Biogas from sewage has some particular advantages. Unlike other forms of bioenergy, it does not compete for land. Unlike solar and wind, it is dispatchable. There is also plenty of it. Sewage sludge accounted for just under a tenth (9%) of the 15 mtoe of biogas produced from waste in Europe in 2014. Only a tenth of biogas too is currently upgraded into biomethane for direct use in transport or injection into the gas grid. With an ever stronger push for green gas however, expect this to grow (until now, nearly two-thirds of biogas has gone into power production).
From project to product
PowerStep’s final conference is scheduled for 16-17 May at the IFAT Trade Fair in Munich, Germany, which is billed as the world’s leading trade fair for environmental technologies. With the project coming to a close, the consortium has drawn up a list of asks to policymakers, to help implement their innovation across Europe:
- The EU should recognise that biogas from sewage has a lower environmental footprint than other forms of biogas and biofuels.

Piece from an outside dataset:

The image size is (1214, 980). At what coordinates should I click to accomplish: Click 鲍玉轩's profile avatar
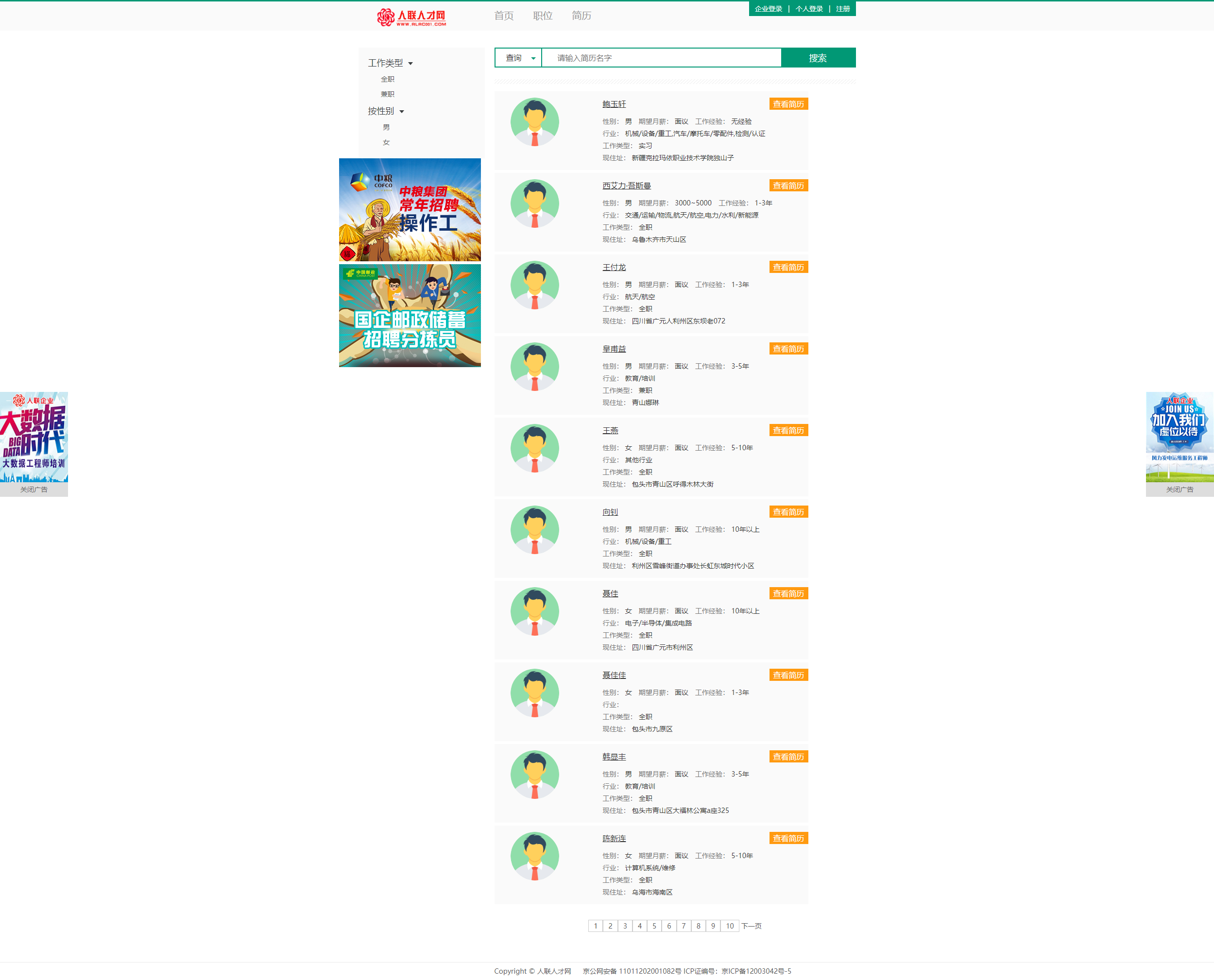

This should be reflected in national renewables support schemes and energy taxes i.e. biogas from sewage should get “the highest possible levels of public support and financing”.
- Green public procurement (GPP) criteria for wastewater treatment plants should be extended to promote energy neutral or energy positive plants (today they only promote energy efficiency). That said, wastewater treatment plants should always first be made as efficient as possible, and only then upgraded to become energy producers. The consortium recommends that access to EU regional development funds is made continent on energy efficiency investments, including in wastewater treatment plants.
- PowerStep needs power-to-gas (P2G) to be defined as a form of energy storage. Wastewater treatment plants do P2G when they use power from the grid to upgrade biogas to biomethane. Like other forms of P2G, this is a way of storing energy that can support the further deployment of variable renewables like wind and sun power. The European Commission opens the door to P2G in its power market redesign proposals in the Clean Energy Package, but this still needs to be approved by MEPs and Member States.
Separately, in a waste-to-energy paper in January 2017, the Commission identified the upgrade of biogas to biomethane as the best way of increasing the energy efficiency of anaerobic digestion.
The biggest challenge of all however, says the PowerStep consortium, is attracting the interest of EU energy policymakers in the first place. Wastewater treatment plants are not part of a country’s energy infrastructure. They have to date been a more natural fit with the circular economy – another major EU initiative – as recovery points for nutrients alongside clean water. But with the circular and low-carbon economy agendas increasingly aligned, wastewater treatment plants are in a sweet spot that could tick a lot of boxes for EU policymakers.